1. In line 102-103, we know that MPS I could be classified as Hurler, Hurler-Scheie and Scheie according to the location of IDUA mutation. Could you tell us that whether the different location of mutation could influence the results of your experiments ?

Results

1. Why did you choose EXOSC9, RPL23, SRSF10 and NOTCH3 for your experiments?

RESPONSE:

These genes code for proteins involved in the regulation of expression of many other genes at various stages. This is indicated in lines 234-235.

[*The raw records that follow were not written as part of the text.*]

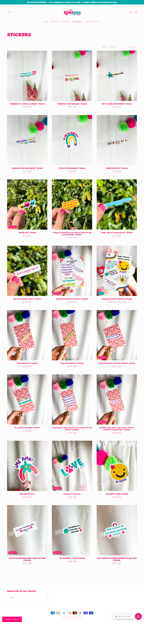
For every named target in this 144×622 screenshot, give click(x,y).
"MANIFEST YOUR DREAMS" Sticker (72, 104)
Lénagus (68, 617)
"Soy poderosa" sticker (27, 363)
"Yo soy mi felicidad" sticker (27, 427)
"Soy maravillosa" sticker (72, 363)
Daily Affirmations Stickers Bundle (72, 299)
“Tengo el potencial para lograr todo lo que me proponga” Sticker (72, 233)
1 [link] (62, 575)
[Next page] (81, 575)
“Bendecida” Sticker (27, 232)
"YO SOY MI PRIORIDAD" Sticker (72, 168)
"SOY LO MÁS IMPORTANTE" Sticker (116, 104)
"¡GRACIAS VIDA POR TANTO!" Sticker (27, 168)
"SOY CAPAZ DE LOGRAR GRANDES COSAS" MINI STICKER (117, 559)
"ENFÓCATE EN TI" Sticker (117, 168)
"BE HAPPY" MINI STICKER (117, 494)
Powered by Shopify (76, 617)
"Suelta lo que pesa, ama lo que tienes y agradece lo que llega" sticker (117, 428)
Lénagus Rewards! (12, 619)
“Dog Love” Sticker (72, 494)
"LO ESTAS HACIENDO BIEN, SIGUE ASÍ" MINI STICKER (27, 559)
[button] (9, 12)
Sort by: (104, 47)
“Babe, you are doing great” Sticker (117, 232)
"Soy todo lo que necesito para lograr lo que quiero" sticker (72, 428)
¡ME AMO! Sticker (27, 494)
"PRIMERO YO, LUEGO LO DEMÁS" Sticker (27, 104)
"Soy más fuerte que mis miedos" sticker (117, 363)
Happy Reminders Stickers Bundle (116, 299)
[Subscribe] (46, 597)
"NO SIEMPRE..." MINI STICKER (72, 558)
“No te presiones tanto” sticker (27, 299)
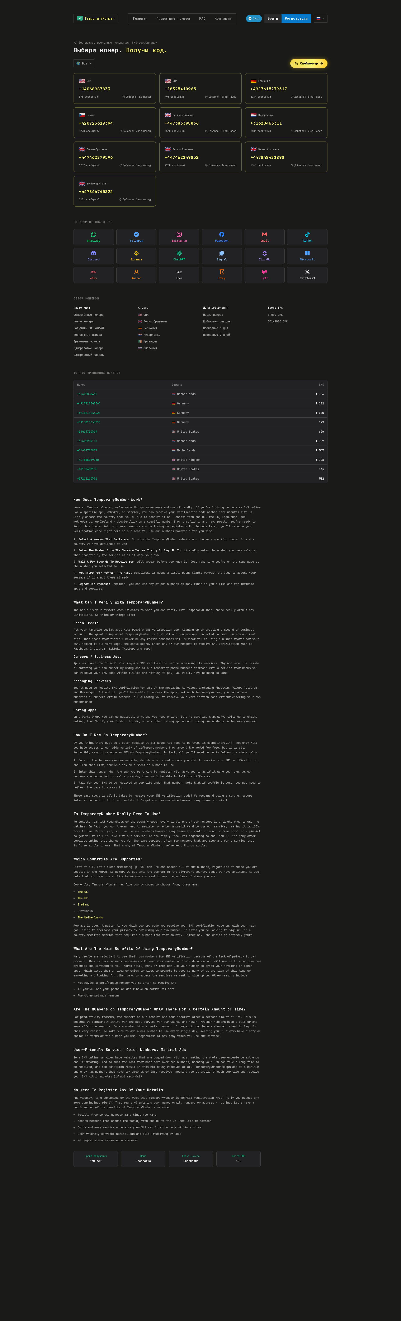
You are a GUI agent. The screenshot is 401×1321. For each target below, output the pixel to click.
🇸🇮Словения (147, 348)
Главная (140, 18)
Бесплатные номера (88, 335)
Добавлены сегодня (217, 321)
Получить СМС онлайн (89, 328)
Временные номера (87, 341)
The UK (83, 898)
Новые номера (84, 321)
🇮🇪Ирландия (147, 341)
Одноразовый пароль (89, 355)
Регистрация (296, 18)
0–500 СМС (275, 315)
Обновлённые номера (89, 315)
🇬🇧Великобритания (152, 321)
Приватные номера (173, 18)
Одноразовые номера (89, 348)
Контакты (223, 18)
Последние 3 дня (215, 328)
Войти (273, 18)
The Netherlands (90, 917)
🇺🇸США (143, 315)
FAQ (202, 18)
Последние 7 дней (216, 335)
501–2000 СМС (278, 321)
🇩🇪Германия (147, 328)
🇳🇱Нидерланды (149, 335)
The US (83, 892)
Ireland (83, 904)
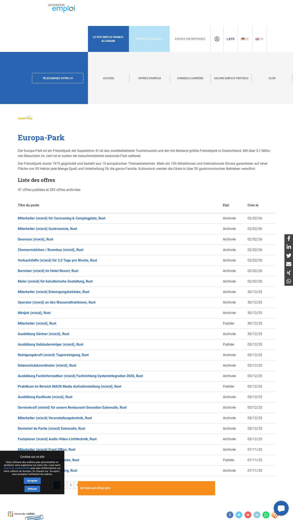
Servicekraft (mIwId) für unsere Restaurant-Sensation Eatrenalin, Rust (72, 407)
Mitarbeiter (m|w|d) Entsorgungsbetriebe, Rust (53, 292)
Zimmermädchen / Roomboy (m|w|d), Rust (50, 250)
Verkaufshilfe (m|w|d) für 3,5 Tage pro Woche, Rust (57, 260)
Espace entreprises (190, 39)
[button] (281, 508)
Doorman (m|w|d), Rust (35, 239)
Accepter (32, 480)
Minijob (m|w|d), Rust (34, 313)
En (261, 39)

=> Could you supply references for this statement ?

Author Response

REVIEWER’S COMMENT:

In line 102-103, we know that MPS I could be classified as Hurler, Hurler-Scheie and Scheie according to the location of IDUA mutation. Could you tell us that whether the different location of mutation could influence the results of your experiments ?

RESPONSE:

The problem indicated by the reviewer had been addressed, and it is described in the revised manuscript as follows (lines 104-106): “such a genotype, with two non-sense mutations, implicates the severe clinical subtype, MPS I-H, called Hurler syndrome, thus the obtained results should be considered specific for this subtype which is the most frequent one.”

REVIEWER’S COMMENT:

These genes code for proteins involved in the regulation of expression of many other genes at various stages. This is indicated in lines 234-235.

=> Could you supply references for this statement ?

RESPONSE:

Appropriate references are provided in the revised manuscript (lines 242-245).